Andam para aí a acusar o primeiro-ministro de ter elaborado um complot com o fim de tomar o contrôle da comunicação social, especificamente de um canal de televisão. Esquecem-se do óbvio - que o governo já hoje controla um canal de televisão (*). E que, aparentemente, ninguém contesta esse contròle, ou se atreve a pedir aquilo que deveria ser óbvio - a privatização desse canal, o qual não tem razão nenhuma para permanecer nas mãos do Estado. E que, já agora, esse canal controlado pelo Estado até é aquele que tem as preferências dos portugueses, em particular aqueles cujos serviços noticiosos são mais apreciados pelos telespetadores. Que Estado peculiar é este que, não contente por controlar um canal de televisão, quererá controlar um segundo, e que, detendo o contròle de um canal, não o usa para fornecer um serviço noticioso tão grosseiramente manipulador que todos os telespetadores o rejeitem?
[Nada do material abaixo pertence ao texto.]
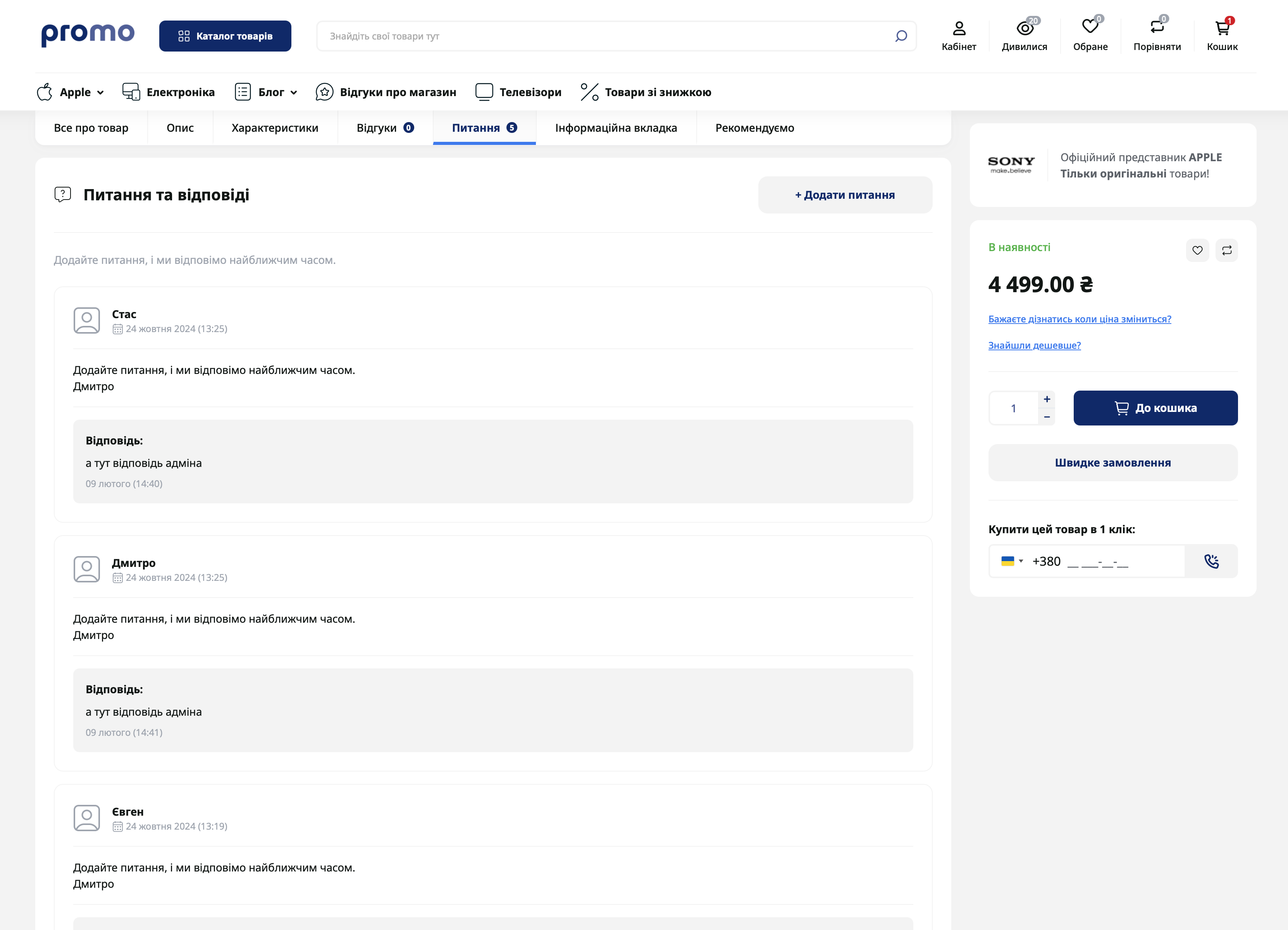Open the promo logo home link
The image size is (1288, 930).
[88, 34]
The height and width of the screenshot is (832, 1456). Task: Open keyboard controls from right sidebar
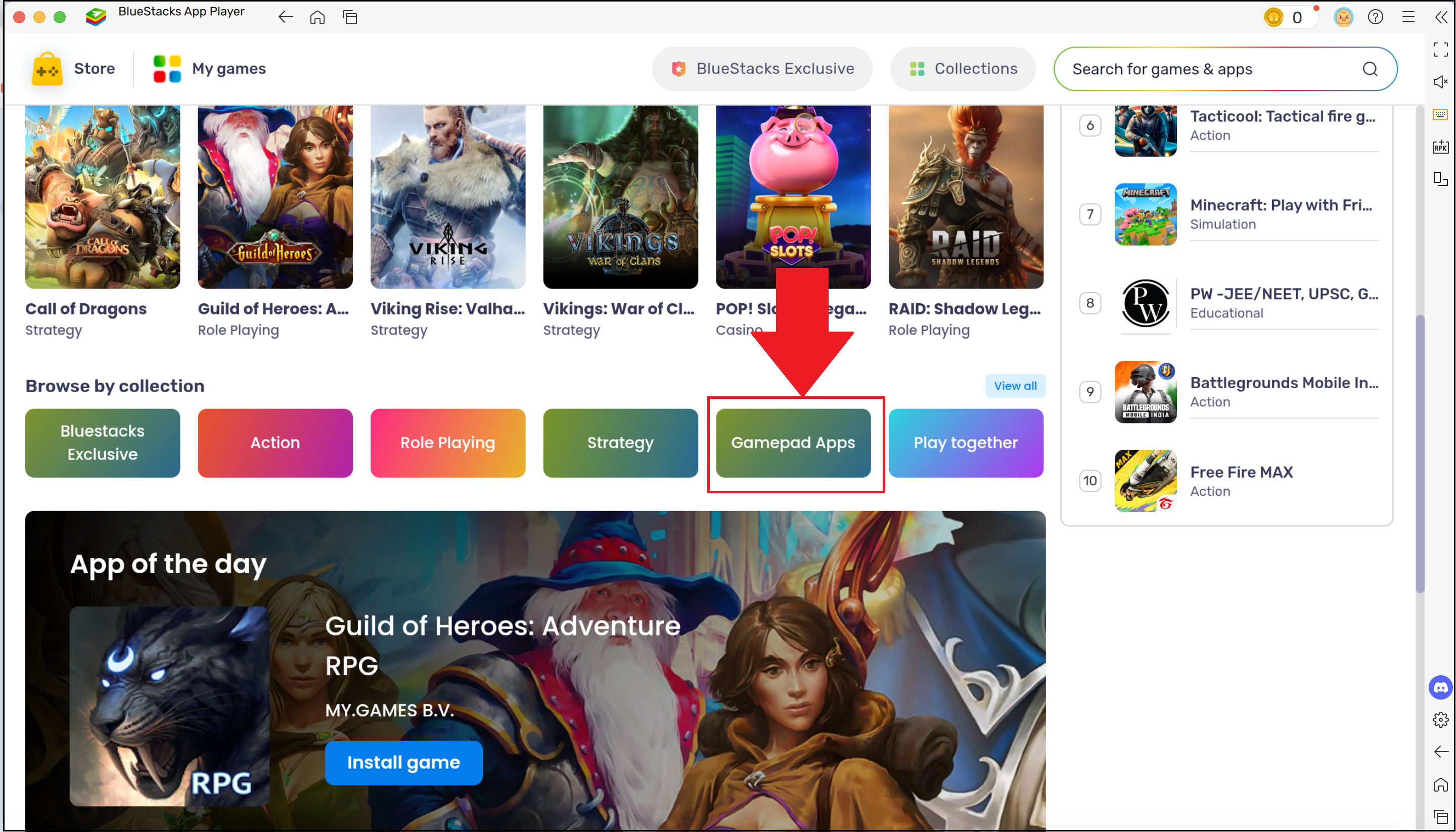(x=1440, y=114)
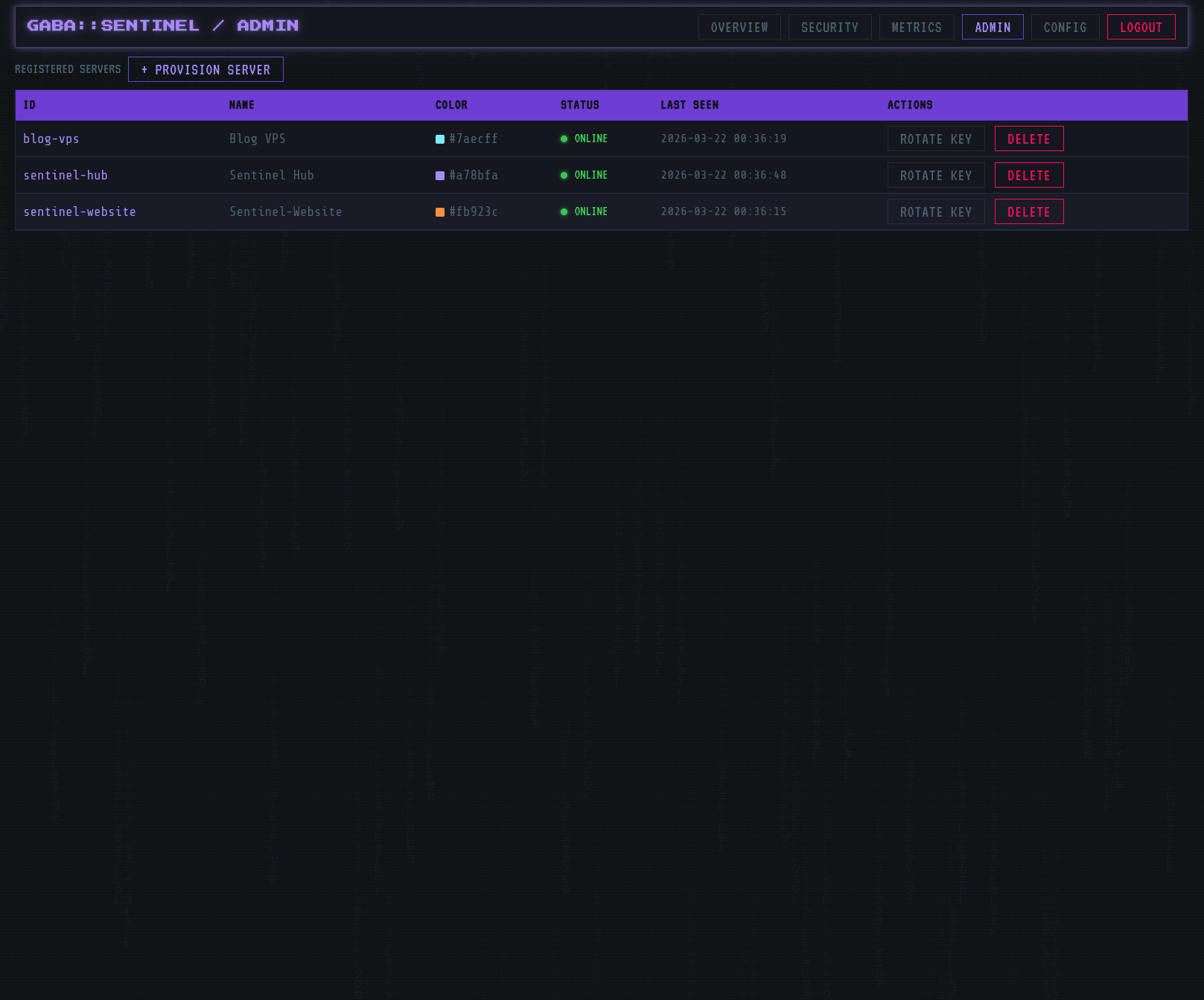Screen dimensions: 1204x1000
Task: Click the purple color swatch for sentinel-hub
Action: click(x=439, y=175)
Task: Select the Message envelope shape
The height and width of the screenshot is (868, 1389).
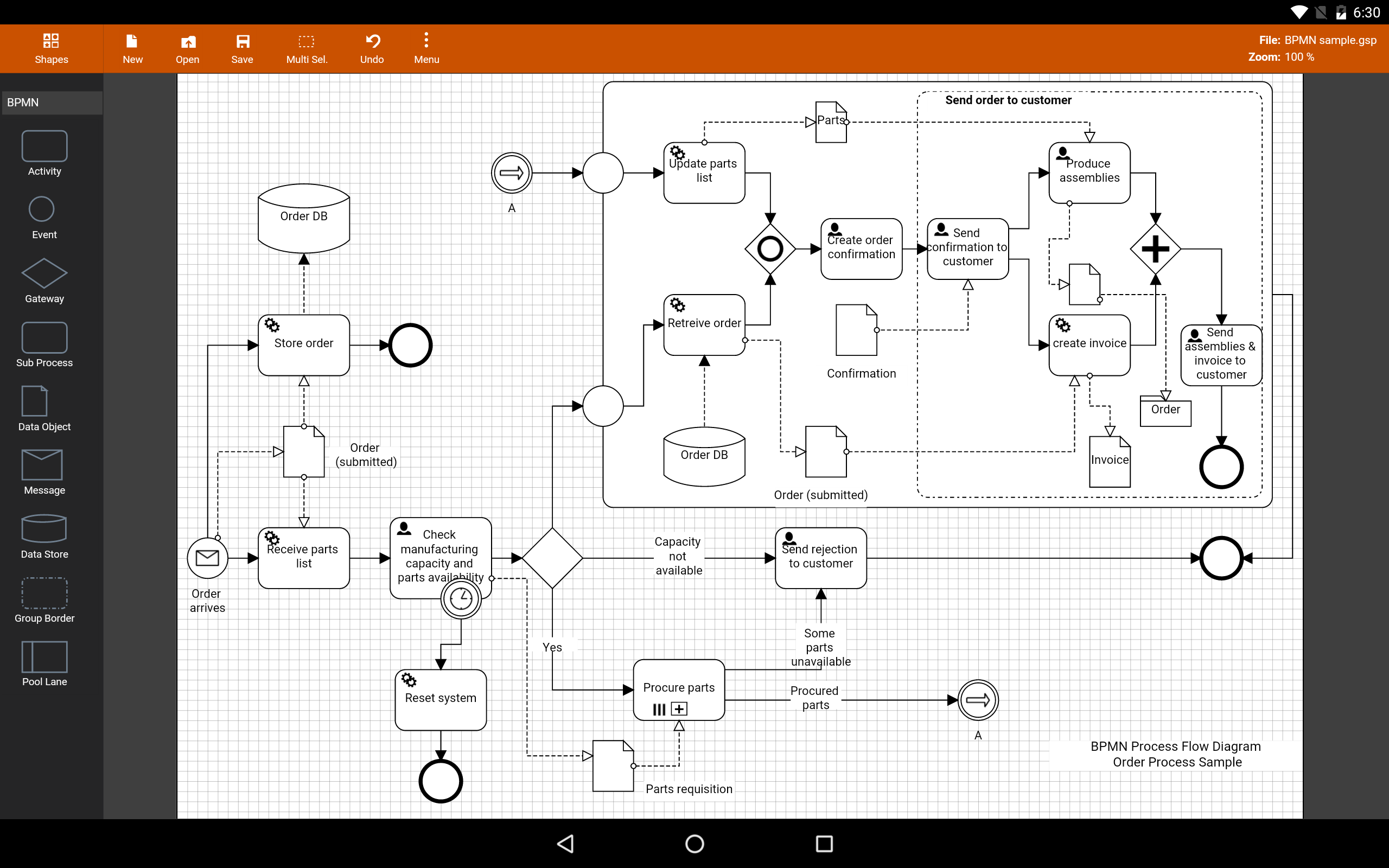Action: tap(42, 464)
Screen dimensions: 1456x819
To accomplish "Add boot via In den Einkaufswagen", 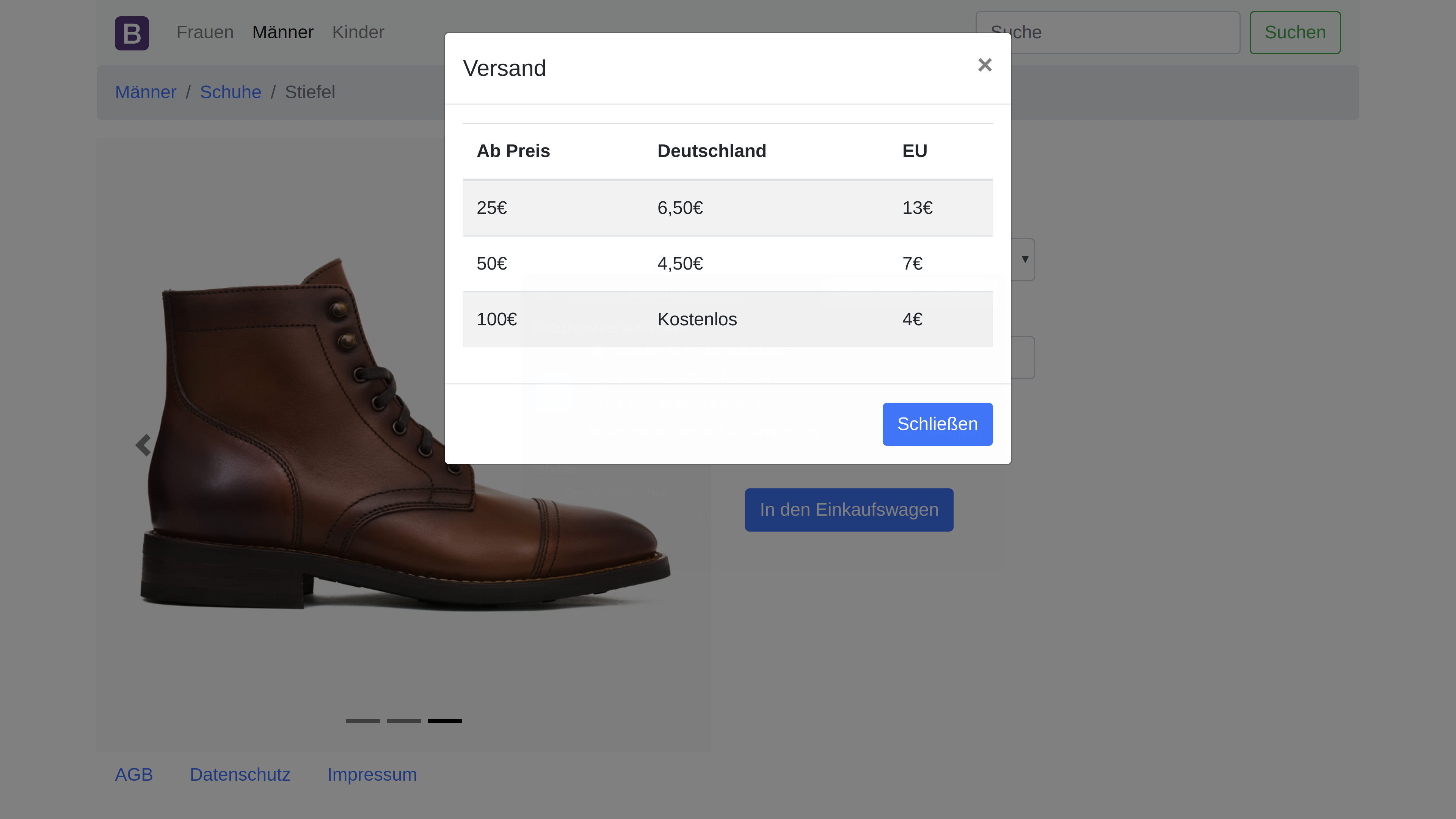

Eu gostaria que estes queixosos fossem ousados e que propusessem o essencial - que o Estado deixe de ter uma golden share na PT, que o Estado privatize o primeiro canal da RTP e, já agora, que o Estado privatize também a Caixa Geral de Depósitos, através da qual controla muitas mais empresas - em vez de se debruçarem apenas sobre detalhes acessórios. É que, quer-me parecer que os queixosos estão de facto de acordo com o atual governo no essencial - e que, se estivessem no lugar dele, levariam a cabo exatamente as mesmas políticas.
(*) Controla aliás dois mas o segundo não conta, porque apenas é visto por uma pequena minoria de portugueses.